RW-9: Dc FLO in next 2 sts, hdc FLO in next 3 sts, sc FLO in next 4 sts, ch 1, turn. [9 sts]

RW-10: Sc BLO in next 4 sts, hdc BLO in next 3 sts, dc BLO in next 2 sts, ch 2, turn. [9 sts]

RW-11: Dc FLO in next 2 sts, hdc FLO in next 3 sts, sc FLO in next 4 sts, ch 1, turn. [9 sts]

RW-12: Sc BLO in next 4 sts, hdc BLO in next 3 sts, dc dec BLO over next 2 sts, ch 2, turn. [8 sts]

RW-13: Dc FLO in next 8 sts, ch 2, turn. [8 sts]

RW-14: Dc dec BLO over next 2 sts, dc dec BLO over next 2 sts, dc dec BLO over next 2 sts, dc dec BLO over next 2 sts, ch 1, turn. [4 sts]

RW-15: Dec FLO over next 2 sts, dec FLO over next 2 sts. [2 sts]

Fasten off and leave a long tail for securing.

PART C — The Left Wing

The left wing is a mirror image of the right wing. The construction is identical in length and structure — the only difference is that increases and decreases are placed on the opposite side so the two wings curve symmetrically away from each other when attached.

Begin at the same position as the right wing — head facing you, starting from the first exposed front loop of T-1 — but work on the opposite side of the body.

LW-1: Sl st into first exposed front loop from T-1 on the left side, ch 2, dc into same st, dc into next st, ch 2, turn. [2 sts]

LW-2: Dc inc BLO in next st, dc inc BLO in next st, ch 2, turn. [2 sts]

LW-3: Dc FLO in next 3 sts, dc inc FLO in next st, ch 2, turn. [5 sts]

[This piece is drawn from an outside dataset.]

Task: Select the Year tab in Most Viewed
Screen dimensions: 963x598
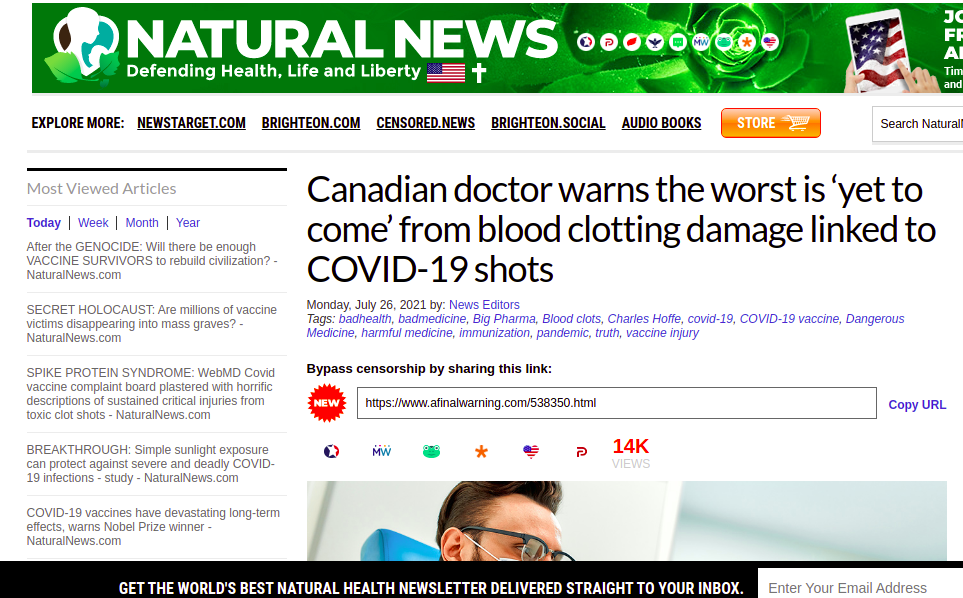Action: (x=188, y=223)

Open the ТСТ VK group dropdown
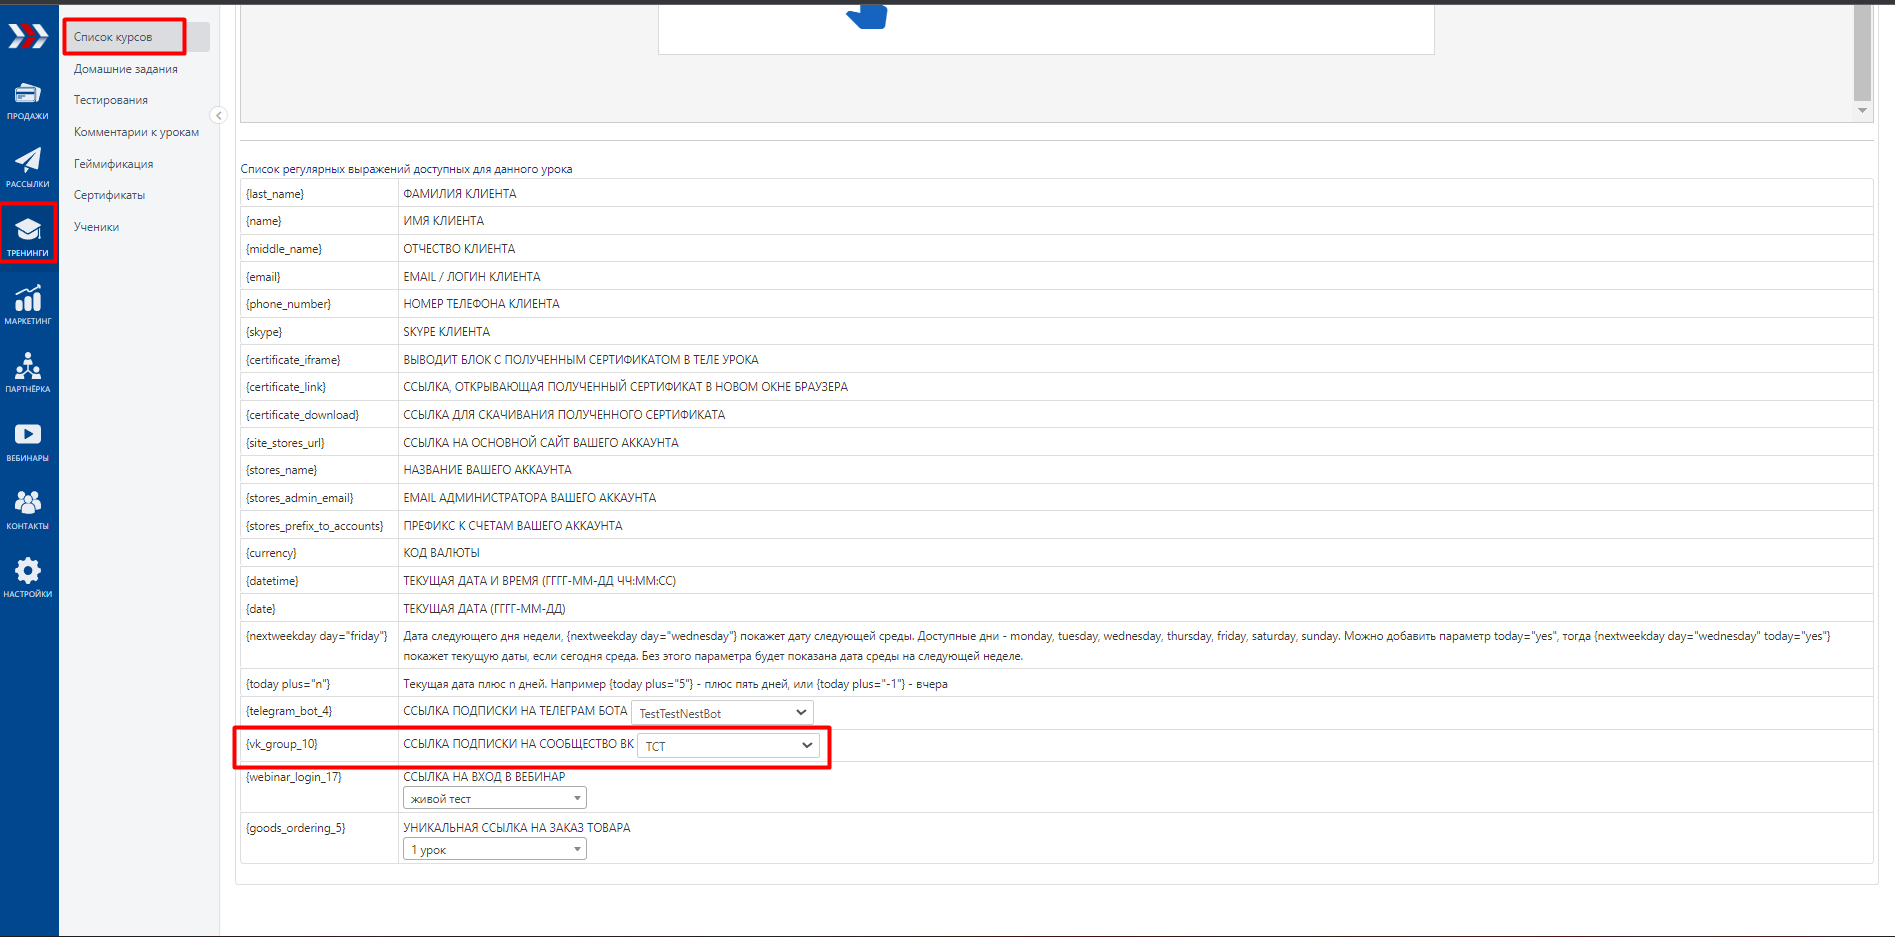click(x=728, y=746)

LW-4: Dc inc BLO in first st, dc BLO in next 4 sts, ch 2, turn. [6 sts]

LW-5: Dc FLO in next 5 sts, dc inc FLO in next st, ch 2, turn. [7 sts]

LW-6: Dc inc BLO in first st, dc BLO in next 6 sts, ch 2, turn. [8 sts]

LW-7: Dc FLO in next 7 sts, dc inc FLO in next st, ch 2, turn. [9 sts]

LW-8: Dc BLO in next 2 sts, hdc BLO in next 3 sts, sc BLO in next 4 sts, ch 1, turn. [9 sts]

LW-9: Sc FLO in next 4 sts, hdc FLO in next 3 sts, dc FLO in next 2 sts, ch 2, turn. [9 sts]

LW-10: Dc BLO in next 2 sts, hdc BLO in next 3 sts, sc BLO in next 4 sts, ch 1, turn. [9 sts]

LW-11: Sc FLO in next 4 sts, hdc FLO in next 3 sts, dc FLO in next 2 sts, ch 2, turn. [9 sts]

LW-12: Dc dec BLO over next 2 sts, hdc BLO in next 3 sts, sc BLO in next 4 sts, ch 2, turn. [8 sts]

LW-13: Dc FLO in next 8 sts, ch 2, turn. [4 sts]

LW-14: Dc dec BLO over next 2 sts, dc dec BLO over next 2 sts, dc dec BLO over next 2 sts, dc dec BLO over next 2 sts, ch 1, turn. [4 sts]

LW-15: Dec FLO over next 2 sts, dec FLO over next 2 sts. [2 sts]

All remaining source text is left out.